Mat Daniel’s review published on Letterboxd:
[disclaimer: I haven't seen The Beaches of Agnès, which seems like an obvious precursor to this film]
In her final film, Varda takes the viewer on a personal tour through her life's work, including not only her films, but also her work with photography and art installations. It's hard to begrudge her a victory lap after such a long, storied career, and a pleasure to find the film moving past its surface pleasures. Instead, it functions as a worthy companion piece to 2017's Faces Places, with both films evoking Varda's love for humanity and chronicling her own process of aging. The film's anecdotes may not be new to many viewers, especially those familiar with Varda and her work. Ultimately, the film is a tribute to an idiosyncratic legend, one that presents a portrait of an artist not through her personal life, but through the humanistic concerns that have stretched throughout her career. Its final shot is one of the most poignant in recent memory, a haunting farewell to one of our greatest filmmakers. (B/B+)
Agnès Varda has become one of the most prominent figures of world cinema in recent years, due in large part to the mainstream success of 2017's Faces Places.

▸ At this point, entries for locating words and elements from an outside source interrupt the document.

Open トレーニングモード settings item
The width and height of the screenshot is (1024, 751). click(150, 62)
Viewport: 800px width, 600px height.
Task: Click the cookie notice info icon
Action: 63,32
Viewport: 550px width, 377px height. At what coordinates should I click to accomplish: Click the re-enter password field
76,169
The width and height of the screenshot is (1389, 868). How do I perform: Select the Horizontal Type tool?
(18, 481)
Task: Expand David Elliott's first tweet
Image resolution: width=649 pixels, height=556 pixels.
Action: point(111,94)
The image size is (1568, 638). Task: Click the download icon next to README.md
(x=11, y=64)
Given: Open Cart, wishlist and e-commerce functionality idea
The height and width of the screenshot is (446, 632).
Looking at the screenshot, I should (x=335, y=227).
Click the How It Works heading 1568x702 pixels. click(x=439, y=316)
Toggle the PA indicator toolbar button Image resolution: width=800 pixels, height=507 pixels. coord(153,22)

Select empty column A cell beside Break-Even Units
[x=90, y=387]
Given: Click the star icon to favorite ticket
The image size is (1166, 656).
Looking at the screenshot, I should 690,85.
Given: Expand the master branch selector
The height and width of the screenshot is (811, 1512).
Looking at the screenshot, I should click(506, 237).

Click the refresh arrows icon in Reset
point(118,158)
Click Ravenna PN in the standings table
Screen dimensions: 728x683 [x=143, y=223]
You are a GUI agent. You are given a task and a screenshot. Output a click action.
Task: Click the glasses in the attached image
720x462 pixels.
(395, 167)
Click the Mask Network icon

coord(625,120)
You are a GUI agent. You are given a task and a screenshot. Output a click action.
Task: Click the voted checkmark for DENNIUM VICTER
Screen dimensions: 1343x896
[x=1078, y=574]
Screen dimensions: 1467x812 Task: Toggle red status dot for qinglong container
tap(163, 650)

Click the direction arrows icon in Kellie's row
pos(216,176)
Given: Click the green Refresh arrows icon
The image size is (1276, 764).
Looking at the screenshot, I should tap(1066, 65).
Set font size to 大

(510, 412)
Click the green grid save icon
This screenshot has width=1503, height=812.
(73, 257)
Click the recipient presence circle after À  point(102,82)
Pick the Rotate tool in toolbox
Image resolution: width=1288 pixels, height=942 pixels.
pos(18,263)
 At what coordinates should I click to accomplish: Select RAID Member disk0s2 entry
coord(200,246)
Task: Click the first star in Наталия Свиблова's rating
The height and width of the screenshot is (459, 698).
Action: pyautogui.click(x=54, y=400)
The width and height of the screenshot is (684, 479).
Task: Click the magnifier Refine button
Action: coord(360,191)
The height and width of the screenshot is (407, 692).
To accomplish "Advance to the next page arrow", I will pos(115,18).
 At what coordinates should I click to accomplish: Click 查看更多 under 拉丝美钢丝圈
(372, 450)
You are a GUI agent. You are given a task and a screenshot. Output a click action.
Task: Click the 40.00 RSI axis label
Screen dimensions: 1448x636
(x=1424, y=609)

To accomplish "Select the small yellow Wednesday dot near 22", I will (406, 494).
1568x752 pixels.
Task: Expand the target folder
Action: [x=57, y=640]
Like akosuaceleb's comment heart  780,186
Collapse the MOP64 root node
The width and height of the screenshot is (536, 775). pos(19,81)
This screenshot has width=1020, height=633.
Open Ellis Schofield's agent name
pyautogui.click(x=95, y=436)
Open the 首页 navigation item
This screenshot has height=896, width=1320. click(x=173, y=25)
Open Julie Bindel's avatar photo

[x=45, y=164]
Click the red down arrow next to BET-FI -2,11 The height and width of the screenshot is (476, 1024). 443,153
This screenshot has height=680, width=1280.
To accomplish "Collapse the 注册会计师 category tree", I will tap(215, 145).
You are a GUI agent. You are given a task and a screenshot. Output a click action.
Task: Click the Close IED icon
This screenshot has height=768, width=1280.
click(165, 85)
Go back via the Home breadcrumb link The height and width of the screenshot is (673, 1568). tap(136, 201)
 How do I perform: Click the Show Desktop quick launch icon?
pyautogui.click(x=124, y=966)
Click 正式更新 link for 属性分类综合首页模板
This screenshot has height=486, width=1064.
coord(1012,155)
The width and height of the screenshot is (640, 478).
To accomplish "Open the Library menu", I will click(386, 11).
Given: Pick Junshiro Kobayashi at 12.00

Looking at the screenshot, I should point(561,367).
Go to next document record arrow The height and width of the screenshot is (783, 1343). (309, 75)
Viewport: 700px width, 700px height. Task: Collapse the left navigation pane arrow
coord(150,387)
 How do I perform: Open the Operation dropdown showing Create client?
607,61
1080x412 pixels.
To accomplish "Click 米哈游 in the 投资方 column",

Her late-in-life victory lap was well-deserved, as the director of masterpieces like Cléo from 5 to 7 and The Gleaners and I. Varda by Agnès, as her last film, is an extension of that victory lap, with Varda giving an overview of her own career.
It is, in some ways, a greatest-hits collection, with Varda speaking not only of her career as a director, but also her work with photography and art installations.